This content has been marked as final. Show 3 replies
I remember having tested GSSAPI authentication on Solaris with OpenLDAP tools (ldapsearch) and Sun DS tools on Solaris.
Error 49 is returned by the server, as well as the additional message.
You can enable the TRACE error level to get more information about the SASL exchanges.
But the error is really coming from the Kerberos library under GSS.
I have no knowledge on how to troubleshoot this.
This turned out to be a keytab problem. I had to force the enctype on the ldap/fqdn principal keytab to be des-cbc-crc before it would work. I'm not sure if any other stronger ones would work, but at least that one does.

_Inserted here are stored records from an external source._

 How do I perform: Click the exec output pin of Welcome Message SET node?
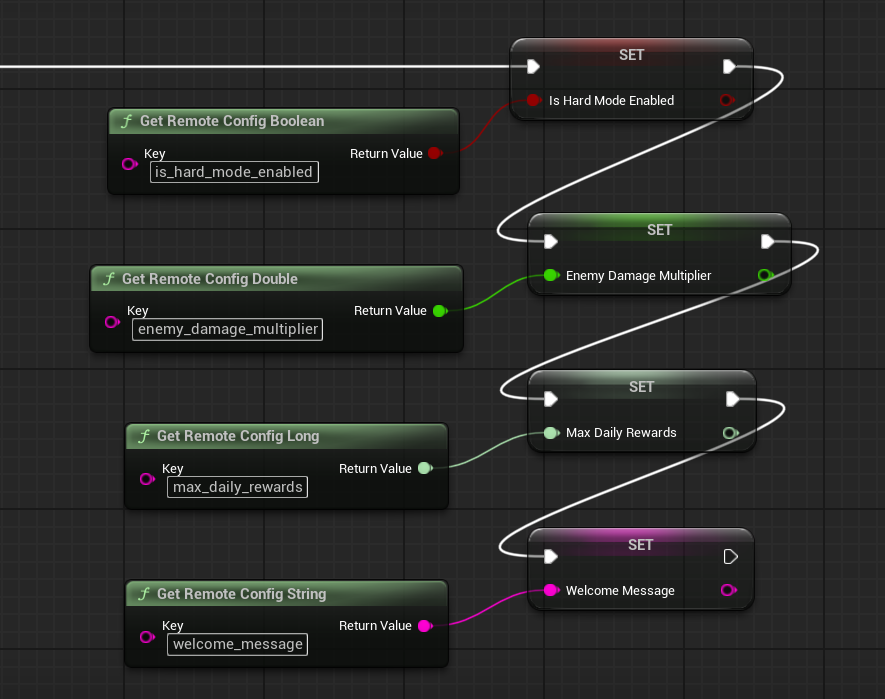tap(731, 556)
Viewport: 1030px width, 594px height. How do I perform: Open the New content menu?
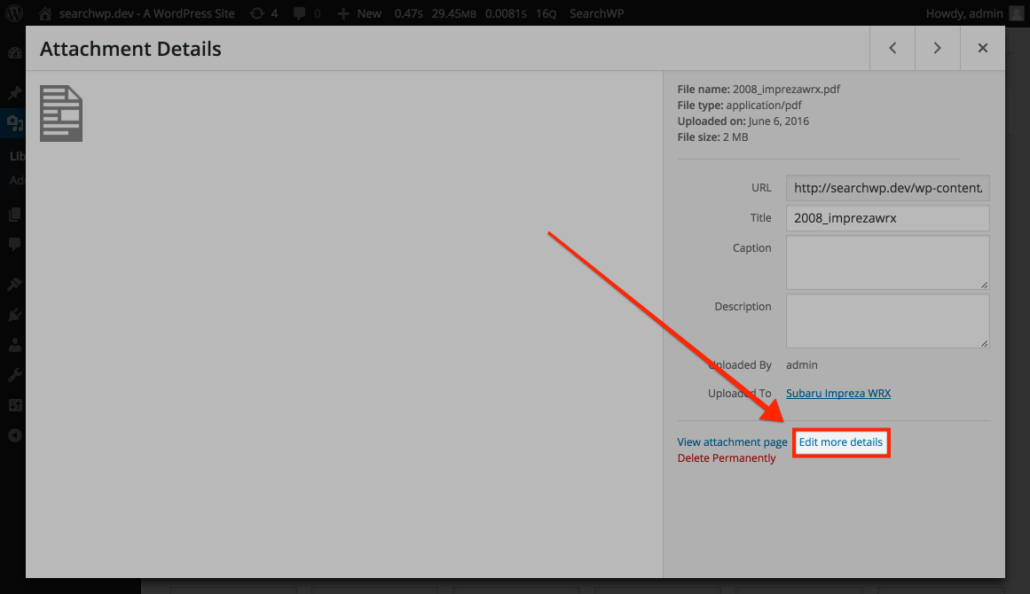tap(359, 14)
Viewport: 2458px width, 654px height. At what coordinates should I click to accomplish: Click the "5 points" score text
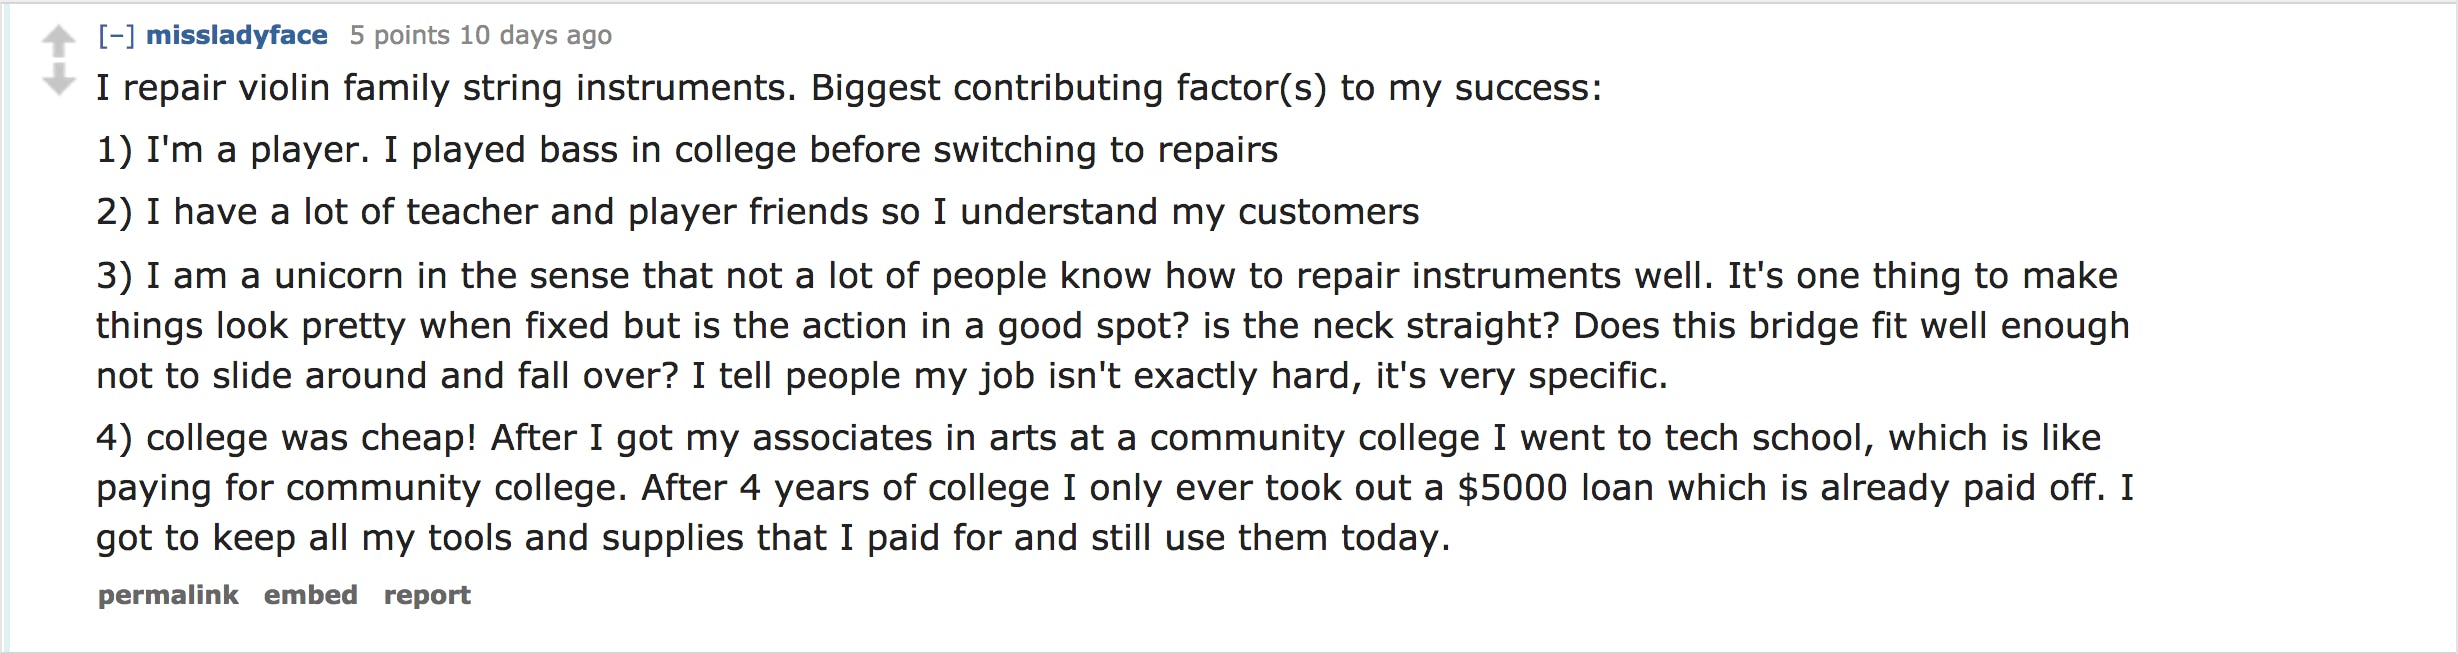coord(399,35)
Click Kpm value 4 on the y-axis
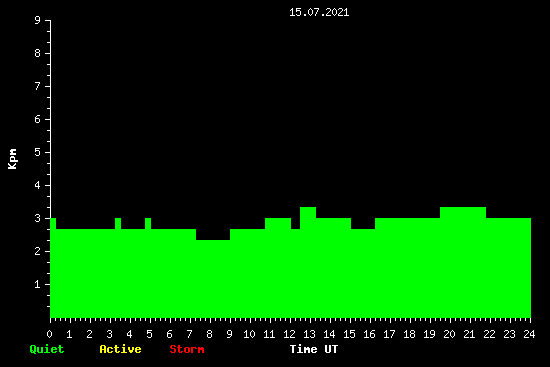 [x=38, y=185]
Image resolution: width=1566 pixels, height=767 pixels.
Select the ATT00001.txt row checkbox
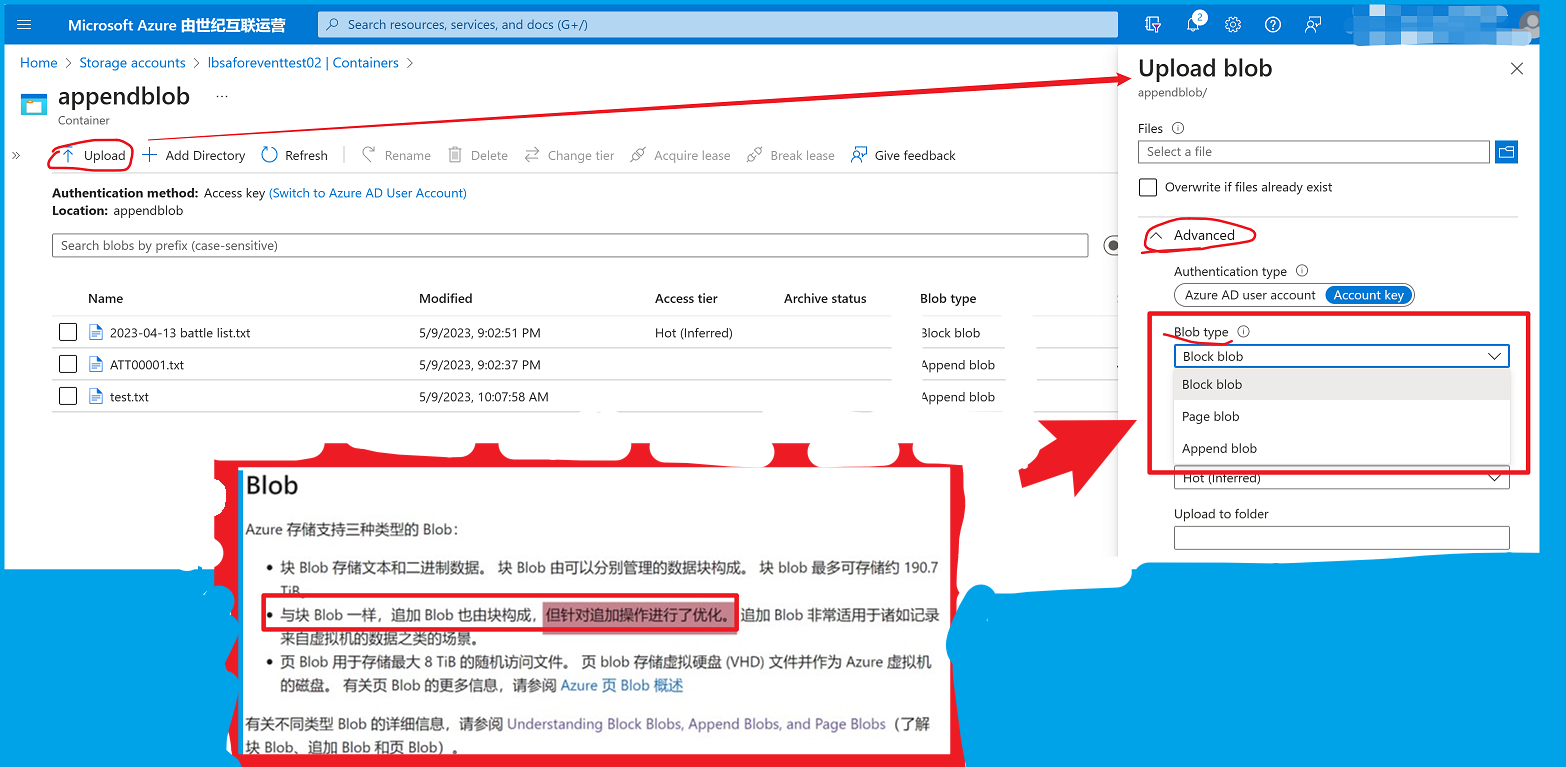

I have problem with connecting DS 5.2 server using SASL GSSAPI from OpenLDAP client.
I have configured GSSAPI identity mappings on the DS and have KDC running on the same solaris machine.
When I do ldapsearch from the openLDAP client, I am getting the following error :
ldapsearch -h 10.7.30.16 -Y GSSAPI -U tester1
SASL/GSSAPI authentication started
ldap_sasl_interactive_bind_s: Local error (-2)
additional info: SASL(-1): generic failure: GSSAPI Error: Miscellaneous failure (Ticket expired)
Do I need to configure anything else on the client side (OpenLDAP client on the linux machine) ?? Can you please give me the steps to make this work ??